── EXTRACTED RECORDS ──
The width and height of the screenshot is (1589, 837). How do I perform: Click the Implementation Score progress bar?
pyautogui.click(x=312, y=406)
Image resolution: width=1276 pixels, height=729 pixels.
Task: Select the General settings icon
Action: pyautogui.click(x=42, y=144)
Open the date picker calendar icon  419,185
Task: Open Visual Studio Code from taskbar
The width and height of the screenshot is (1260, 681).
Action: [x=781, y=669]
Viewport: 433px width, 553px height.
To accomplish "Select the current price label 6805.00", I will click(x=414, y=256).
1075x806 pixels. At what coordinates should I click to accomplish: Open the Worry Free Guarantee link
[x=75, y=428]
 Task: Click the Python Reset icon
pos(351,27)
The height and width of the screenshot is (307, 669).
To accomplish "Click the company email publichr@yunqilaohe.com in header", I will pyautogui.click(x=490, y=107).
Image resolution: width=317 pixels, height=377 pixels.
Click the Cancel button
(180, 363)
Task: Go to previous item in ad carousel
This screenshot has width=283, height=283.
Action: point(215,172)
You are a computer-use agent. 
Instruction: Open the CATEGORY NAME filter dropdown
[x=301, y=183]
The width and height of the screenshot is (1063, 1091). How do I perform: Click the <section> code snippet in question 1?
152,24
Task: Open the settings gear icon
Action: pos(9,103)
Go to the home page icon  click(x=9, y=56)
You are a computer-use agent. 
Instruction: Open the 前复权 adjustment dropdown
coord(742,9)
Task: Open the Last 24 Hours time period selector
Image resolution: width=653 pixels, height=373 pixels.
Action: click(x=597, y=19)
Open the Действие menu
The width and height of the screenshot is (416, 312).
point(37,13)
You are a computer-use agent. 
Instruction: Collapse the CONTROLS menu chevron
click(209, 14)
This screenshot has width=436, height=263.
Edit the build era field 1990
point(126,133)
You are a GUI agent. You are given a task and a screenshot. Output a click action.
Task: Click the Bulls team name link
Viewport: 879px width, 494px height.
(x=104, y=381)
───
EXERCISE DETAILS - Copy each line above containing the string "will".

SOLUTION TO THE EXERCISE -
To accomplish "Select the current price label 6805.00", I will click(x=414, y=256).
To accomplish "Click the company email publichr@yunqilaohe.com in header", I will pyautogui.click(x=490, y=107).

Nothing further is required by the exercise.